* **Information given**
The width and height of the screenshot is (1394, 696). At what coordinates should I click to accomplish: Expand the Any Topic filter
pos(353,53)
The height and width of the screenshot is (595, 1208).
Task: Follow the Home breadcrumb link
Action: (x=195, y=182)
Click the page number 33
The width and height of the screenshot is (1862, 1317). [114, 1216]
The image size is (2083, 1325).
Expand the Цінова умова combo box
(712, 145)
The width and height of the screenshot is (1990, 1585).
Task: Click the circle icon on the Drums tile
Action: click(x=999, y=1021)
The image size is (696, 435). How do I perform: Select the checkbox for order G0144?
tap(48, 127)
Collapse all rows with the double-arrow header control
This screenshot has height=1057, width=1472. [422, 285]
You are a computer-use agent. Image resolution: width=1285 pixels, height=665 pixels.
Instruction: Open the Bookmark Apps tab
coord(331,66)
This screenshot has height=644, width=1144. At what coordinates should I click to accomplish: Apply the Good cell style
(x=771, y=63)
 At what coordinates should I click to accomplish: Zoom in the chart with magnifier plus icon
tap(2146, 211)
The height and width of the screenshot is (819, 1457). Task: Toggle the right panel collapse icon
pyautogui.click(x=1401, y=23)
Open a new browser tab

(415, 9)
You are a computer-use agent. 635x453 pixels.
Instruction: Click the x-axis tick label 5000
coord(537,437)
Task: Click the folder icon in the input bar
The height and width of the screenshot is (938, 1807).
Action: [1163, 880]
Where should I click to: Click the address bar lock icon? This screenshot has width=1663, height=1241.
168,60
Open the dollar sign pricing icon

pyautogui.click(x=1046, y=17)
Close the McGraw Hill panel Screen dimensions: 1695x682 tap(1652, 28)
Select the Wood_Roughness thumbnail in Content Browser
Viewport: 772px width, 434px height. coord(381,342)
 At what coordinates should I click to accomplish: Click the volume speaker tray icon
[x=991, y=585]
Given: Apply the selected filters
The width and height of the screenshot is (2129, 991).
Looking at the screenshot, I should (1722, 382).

* **About this exercise**
Everything from the line containing "Select the Wood_Roughness" through the last line of the listing must be reproduced exactly, and no other line.

* **Response area**
Select the Wood_Roughness thumbnail in Content Browser
Viewport: 772px width, 434px height. coord(381,342)
 At what coordinates should I click to accomplish: Click the volume speaker tray icon
[x=991, y=585]
Given: Apply the selected filters
The width and height of the screenshot is (2129, 991).
Looking at the screenshot, I should (1722, 382).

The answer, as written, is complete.